[Opening INFORMATION GIVEN section]

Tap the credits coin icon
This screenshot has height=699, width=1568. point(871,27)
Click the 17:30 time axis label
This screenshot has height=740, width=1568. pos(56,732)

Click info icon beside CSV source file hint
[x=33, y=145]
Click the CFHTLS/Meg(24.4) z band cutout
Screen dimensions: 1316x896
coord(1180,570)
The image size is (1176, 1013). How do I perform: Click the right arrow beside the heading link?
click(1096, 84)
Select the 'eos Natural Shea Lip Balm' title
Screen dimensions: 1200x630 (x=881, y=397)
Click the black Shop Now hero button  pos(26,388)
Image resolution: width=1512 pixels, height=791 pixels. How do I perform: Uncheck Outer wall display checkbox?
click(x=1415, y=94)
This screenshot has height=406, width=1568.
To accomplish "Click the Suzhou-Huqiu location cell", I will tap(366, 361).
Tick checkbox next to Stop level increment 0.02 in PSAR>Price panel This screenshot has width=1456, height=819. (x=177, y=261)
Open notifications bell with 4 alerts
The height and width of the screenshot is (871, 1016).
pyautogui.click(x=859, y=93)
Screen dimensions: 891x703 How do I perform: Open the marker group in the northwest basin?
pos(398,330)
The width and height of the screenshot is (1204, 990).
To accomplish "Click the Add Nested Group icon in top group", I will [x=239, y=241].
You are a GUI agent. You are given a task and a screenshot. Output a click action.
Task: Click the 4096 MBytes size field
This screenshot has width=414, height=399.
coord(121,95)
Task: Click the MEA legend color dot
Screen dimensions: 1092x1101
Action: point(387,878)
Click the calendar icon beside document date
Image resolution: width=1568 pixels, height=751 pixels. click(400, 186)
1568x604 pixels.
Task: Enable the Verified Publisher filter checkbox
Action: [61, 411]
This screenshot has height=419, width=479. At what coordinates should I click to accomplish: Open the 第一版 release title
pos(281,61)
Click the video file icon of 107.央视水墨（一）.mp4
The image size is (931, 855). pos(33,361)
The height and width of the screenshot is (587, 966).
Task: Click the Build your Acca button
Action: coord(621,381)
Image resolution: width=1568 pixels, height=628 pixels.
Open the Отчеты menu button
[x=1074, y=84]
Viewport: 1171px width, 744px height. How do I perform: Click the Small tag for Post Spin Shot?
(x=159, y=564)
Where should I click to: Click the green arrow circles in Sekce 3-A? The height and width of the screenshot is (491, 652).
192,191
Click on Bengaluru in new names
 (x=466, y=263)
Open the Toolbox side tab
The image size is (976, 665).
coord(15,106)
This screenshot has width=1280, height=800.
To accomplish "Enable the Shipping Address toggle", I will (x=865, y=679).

[Closing INFORMATION GIVEN section]

**TRY IT**
Output only a verbatim copy of the lines spanning from the line that contains "This screenshot has width=414, height=399." to the end of the records above.

**SOLUTION FOR THIS TASK**
This screenshot has width=414, height=399.
coord(121,95)
Task: Click the MEA legend color dot
Screen dimensions: 1092x1101
Action: point(387,878)
Click the calendar icon beside document date
Image resolution: width=1568 pixels, height=751 pixels. click(400, 186)
1568x604 pixels.
Task: Enable the Verified Publisher filter checkbox
Action: [61, 411]
This screenshot has height=419, width=479. At what coordinates should I click to accomplish: Open the 第一版 release title
pos(281,61)
Click the video file icon of 107.央视水墨（一）.mp4
The image size is (931, 855). pos(33,361)
The height and width of the screenshot is (587, 966).
Task: Click the Build your Acca button
Action: coord(621,381)
Image resolution: width=1568 pixels, height=628 pixels.
Open the Отчеты menu button
[x=1074, y=84]
Viewport: 1171px width, 744px height. How do I perform: Click the Small tag for Post Spin Shot?
(x=159, y=564)
Where should I click to: Click the green arrow circles in Sekce 3-A? The height and width of the screenshot is (491, 652).
192,191
Click on Bengaluru in new names
 (x=466, y=263)
Open the Toolbox side tab
The image size is (976, 665).
coord(15,106)
This screenshot has width=1280, height=800.
To accomplish "Enable the Shipping Address toggle", I will (x=865, y=679).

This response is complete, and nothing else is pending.